Dass Frauen anders verhandeln als Männer, glaubt Ehrl nicht
Jeden Tag mit den grausigsten Verbrechen, die eine Stadt zu bieten hat, konfrontiert zu werden, "das können und wollen einige Kollegen nicht machen", sagt Elisabeth Ehrl. Aber sie, sie wollte "schon immer zum Kapital". Die 56-Jährige findet die Bandbreite ihrer Aufgabe spannend. Der Täter könne ein braver Familienvater, ein obdachloser Alkoholiker oder ein Rechtsanwalt sein. "Wir haben als Motive Augenblicksversagen bis hin zu geplanten Tathandlungen, Aggressionsdelikten unter Drogen oder Delikten von psychisch schwer kranken Menschen." Die damit verknüpfte Zusammenarbeit mit Psychiatern, Psychologen und Rechtsmedizinern sieht sie ebenso als reizvoll an.
Dass Prozesse am Schwurgericht äußert arbeitsintensiv sind, stört Elisabeth Ehrl weniger.
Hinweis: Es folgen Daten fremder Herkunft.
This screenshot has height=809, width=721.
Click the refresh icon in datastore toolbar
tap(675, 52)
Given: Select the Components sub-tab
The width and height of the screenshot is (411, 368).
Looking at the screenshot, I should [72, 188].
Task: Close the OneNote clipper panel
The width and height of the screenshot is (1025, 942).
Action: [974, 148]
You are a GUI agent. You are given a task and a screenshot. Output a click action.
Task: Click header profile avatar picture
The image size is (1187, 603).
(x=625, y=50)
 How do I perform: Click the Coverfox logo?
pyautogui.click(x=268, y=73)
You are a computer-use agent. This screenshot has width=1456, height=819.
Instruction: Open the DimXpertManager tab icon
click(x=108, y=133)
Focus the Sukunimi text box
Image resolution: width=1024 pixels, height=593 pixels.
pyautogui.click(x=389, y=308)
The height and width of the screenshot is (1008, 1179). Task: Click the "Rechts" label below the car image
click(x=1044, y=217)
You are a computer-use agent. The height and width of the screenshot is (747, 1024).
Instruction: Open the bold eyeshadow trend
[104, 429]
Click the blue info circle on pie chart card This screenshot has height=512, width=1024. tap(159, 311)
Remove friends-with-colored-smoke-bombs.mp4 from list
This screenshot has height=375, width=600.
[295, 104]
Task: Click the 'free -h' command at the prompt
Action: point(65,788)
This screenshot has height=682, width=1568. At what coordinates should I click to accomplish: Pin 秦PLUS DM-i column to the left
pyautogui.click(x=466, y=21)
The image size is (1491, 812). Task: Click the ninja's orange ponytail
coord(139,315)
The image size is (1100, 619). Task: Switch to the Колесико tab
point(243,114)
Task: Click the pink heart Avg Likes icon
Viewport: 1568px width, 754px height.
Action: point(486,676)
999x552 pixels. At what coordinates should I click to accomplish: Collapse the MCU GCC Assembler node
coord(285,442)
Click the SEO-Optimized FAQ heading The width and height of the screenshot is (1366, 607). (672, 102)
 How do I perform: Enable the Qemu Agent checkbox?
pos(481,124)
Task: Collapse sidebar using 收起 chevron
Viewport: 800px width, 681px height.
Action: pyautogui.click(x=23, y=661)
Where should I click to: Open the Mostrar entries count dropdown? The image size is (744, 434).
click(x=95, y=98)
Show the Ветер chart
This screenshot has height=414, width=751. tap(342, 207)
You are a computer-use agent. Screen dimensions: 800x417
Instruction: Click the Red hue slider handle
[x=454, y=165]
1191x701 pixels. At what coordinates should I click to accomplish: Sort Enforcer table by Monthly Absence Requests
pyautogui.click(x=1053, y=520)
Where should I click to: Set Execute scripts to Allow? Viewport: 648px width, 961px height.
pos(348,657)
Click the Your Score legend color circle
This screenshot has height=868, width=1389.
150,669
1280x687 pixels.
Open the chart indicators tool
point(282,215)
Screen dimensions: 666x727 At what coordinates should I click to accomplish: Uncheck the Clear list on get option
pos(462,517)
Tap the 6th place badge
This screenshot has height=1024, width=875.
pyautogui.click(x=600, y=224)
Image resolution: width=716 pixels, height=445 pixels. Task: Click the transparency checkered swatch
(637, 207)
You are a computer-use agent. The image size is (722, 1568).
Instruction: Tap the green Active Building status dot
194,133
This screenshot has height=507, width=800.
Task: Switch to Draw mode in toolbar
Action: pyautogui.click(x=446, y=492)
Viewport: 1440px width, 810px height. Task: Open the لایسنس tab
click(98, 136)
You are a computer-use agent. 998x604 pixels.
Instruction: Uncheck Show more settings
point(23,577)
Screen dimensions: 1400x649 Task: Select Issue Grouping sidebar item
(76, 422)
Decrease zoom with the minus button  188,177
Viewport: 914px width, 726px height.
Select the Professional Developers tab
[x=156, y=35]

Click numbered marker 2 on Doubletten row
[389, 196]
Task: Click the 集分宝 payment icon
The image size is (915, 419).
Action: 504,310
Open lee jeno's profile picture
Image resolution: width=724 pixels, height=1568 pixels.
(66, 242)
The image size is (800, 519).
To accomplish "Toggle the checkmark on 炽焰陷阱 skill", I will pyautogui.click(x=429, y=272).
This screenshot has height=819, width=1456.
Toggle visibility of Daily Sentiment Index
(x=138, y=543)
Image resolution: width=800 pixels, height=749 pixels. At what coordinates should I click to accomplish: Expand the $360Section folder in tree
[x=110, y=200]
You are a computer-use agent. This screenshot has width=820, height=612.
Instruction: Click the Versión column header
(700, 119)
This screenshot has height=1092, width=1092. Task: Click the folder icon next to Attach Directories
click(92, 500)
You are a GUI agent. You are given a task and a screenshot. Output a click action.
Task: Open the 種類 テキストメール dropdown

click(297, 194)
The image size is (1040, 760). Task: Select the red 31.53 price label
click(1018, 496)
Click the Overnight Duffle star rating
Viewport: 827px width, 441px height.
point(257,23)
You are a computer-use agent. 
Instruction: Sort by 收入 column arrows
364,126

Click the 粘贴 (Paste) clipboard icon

Sie sei schon immer eine gründliche Arbeiterin gewesen, "ich lese alle Akten von vorne bis hinten selbst". Vergangene Woche startete ihr erster Prozess, ein versuchter Mord in einem Asylbewerberheim. Wenn sie in schwarzer Robe auf dem erhöhten Podest Platz nimmt, will sie sich ausreichend Zeit für Angeklagte und Zeugen nehmen. Ausreichend Geduld, sagt sie, bringe sie mit, das habe sie im Laufe der Jahre gelernt. Sie sei ein fröhlicher und offener Mensch, könne auch mal laut werden, "aber man darf die Emotionen nicht hochkochen lassen". Wobei "eine sehr leise Stimme auch mal eindrucksvoller sein kann als eine laute". Dass Frauen anders verhandeln als Männer, glaubt Elisabeth Ehrl nicht. Es komme auf die professionelle Distanz an.
Elisabeth Ehrl hat als Staatsanwältin und Beisitzerin bereits in menschliche Abgründe geblickt. Sei es bei der Soko Aidenbach, wo ein psychisch Kranker eine junge Frau erstochen hatte oder der sogenannte Algarven-Mord, bei dem 2010 ein Ingenieur seine Ex-Freundin und die gemeinsame, 21 Monate alte Tochter ermordet hatte. Staatsanwältin Ehrl hatte damals lebenslange Haft und die besondere Schwere der Schuld beantragt. Das Schwurgericht war ihr gefolgt. Jetzt obliegt es der Richterin Ehrl, bei Kapitaldelikten ein Urteil zu fällen.